Over the years, psychologists have tried to arrive at explanations that drive attitude which include things such as beliefs, past experiences, culture, social norms, etc. These existing beliefs are a result of individual and social conditioning over many years, thus making oneself think in a particular way and behave in a particular manner. To break up troublesome attitudes is therefore not an easy task and often takes repetitive attempts at good campaigning to secure a breakthrough. Repeated exposure to alternative yet compelling reasons to change is the way. FACT: Apathy or laziness is the confounding mental block standing between the problem and cure. Can principles of marketing help in addressing apathy? Our problem is, therefore, tackling consumer indifference to an available cure for a nagging social problem that has implications at all levels of the society.

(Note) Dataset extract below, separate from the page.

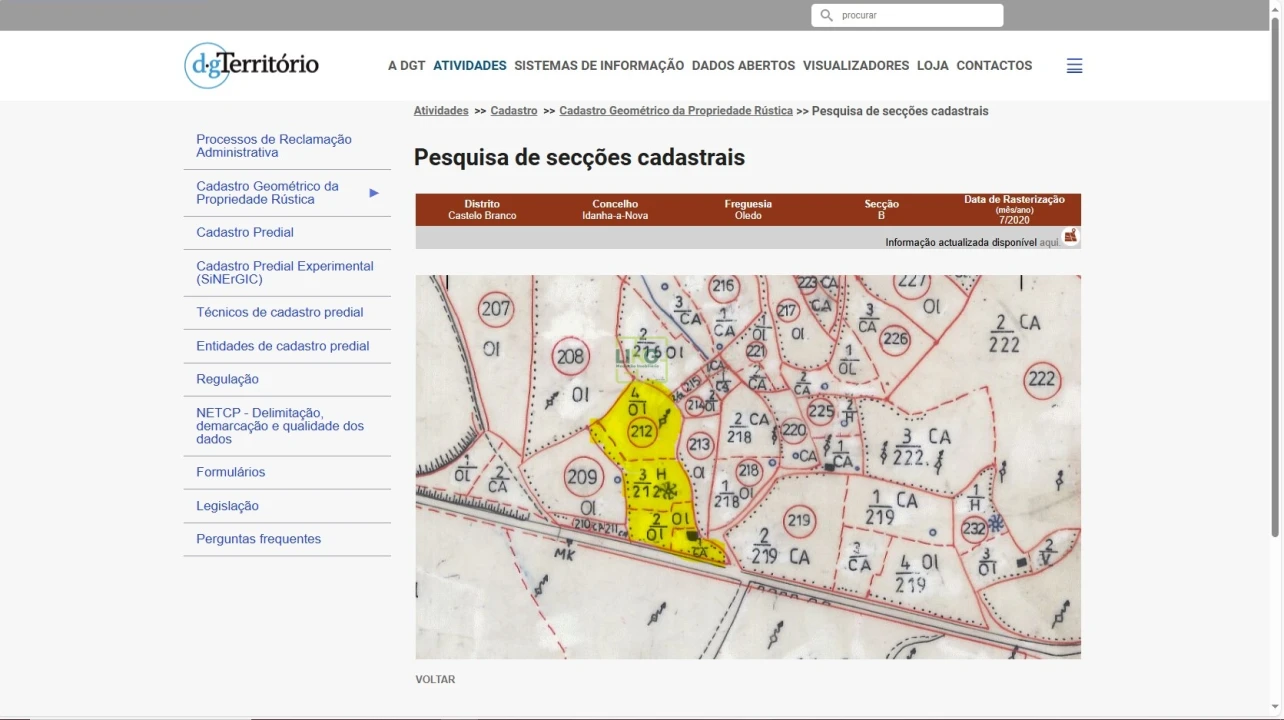Open the Formulários sidebar link
Viewport: 1284px width, 720px height.
pos(231,472)
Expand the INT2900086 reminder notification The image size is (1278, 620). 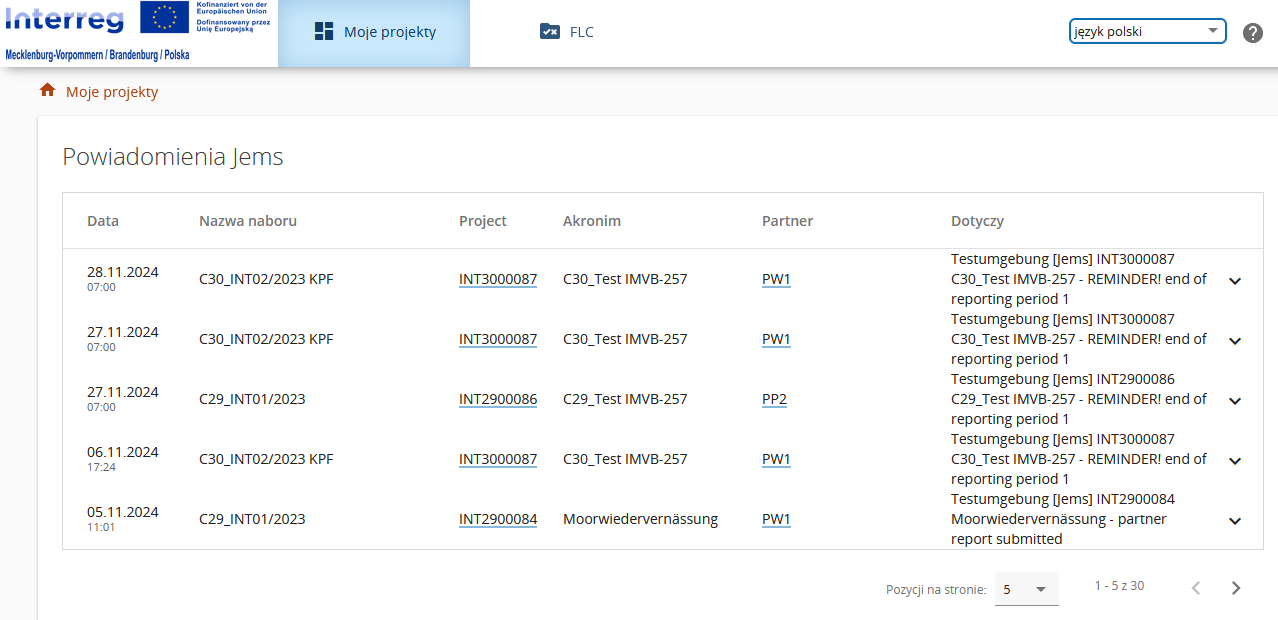(x=1235, y=401)
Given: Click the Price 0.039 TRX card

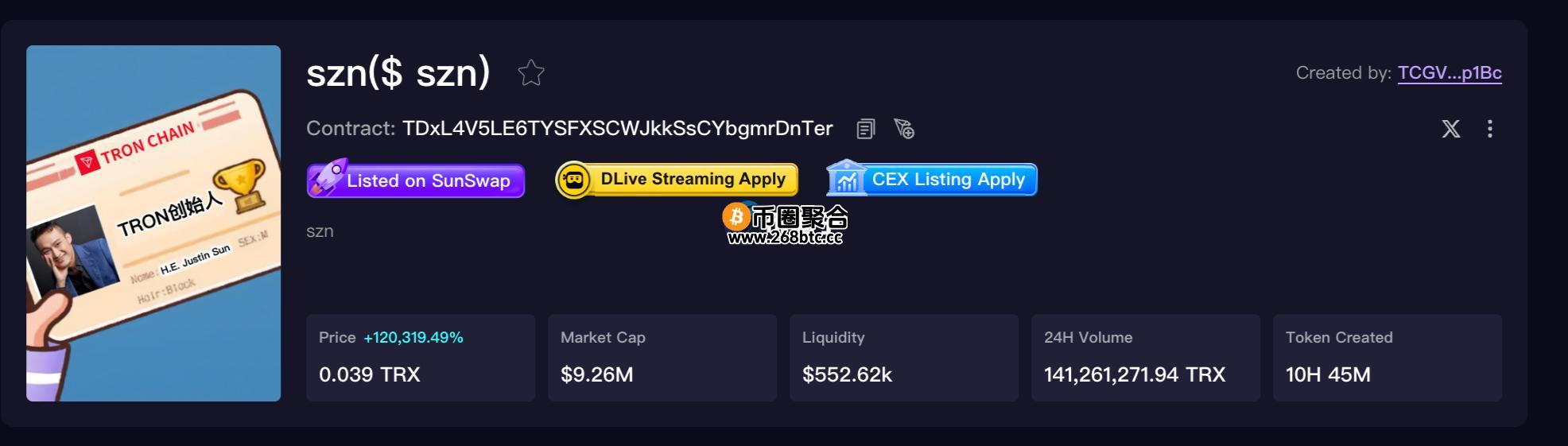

Providing incentives to change is a nice place to start the health promotion campaign, but polite incentives don’t usually work. Research has found out that, in many cases, providing dramatic examples have helped shake people out of their indifference. Such dramatic examples can be found on cigarette labels carrying statutory textual warnings and graphic pictures, road signs carrying gory accident images, an amputated leg in the case of chronic diabetes and so on. These are attempts made to threaten people with dire consequences should individuals persist in harmful behaviour or show neglect. The idea is to make the threat seem personally relevant and to bring a proxy to an untimely death or something similar, like loss of vision in our example, as close as possible. Having said that, shaking people out of their laziness is one thing but making them move towards cure or solution is another challenge. Can marketing help nudge consumers towards a cure?

There are many not for profit organisations and NGOs in India who have made it their agenda to serve the society, but many of them, while they have the heart, seem to be still searching for ways to sell their agenda. There is no doubt that healthcare marketing is multifaceted, moving from print and billboards campaign, now the focus has come down to social media campaigns. And, this is where the healthcare entities should try to build, engage and support their consumers based on their preference and style. It would be wise to learn from successful marketers, the good principles of marketing, the critical skills of understanding consumers, by listening to them, gaining insight about their personality types, segmenting their needs, tailoring and communicating their solutions in an effective manner.

The role of marketing is critical for consumer healthcare. If marketers can successfully shape consumer attitudes towards thirst and take a can of cola to the remotest areas in India, I am sure they can also help in delivering ‘cure’ to every citizen.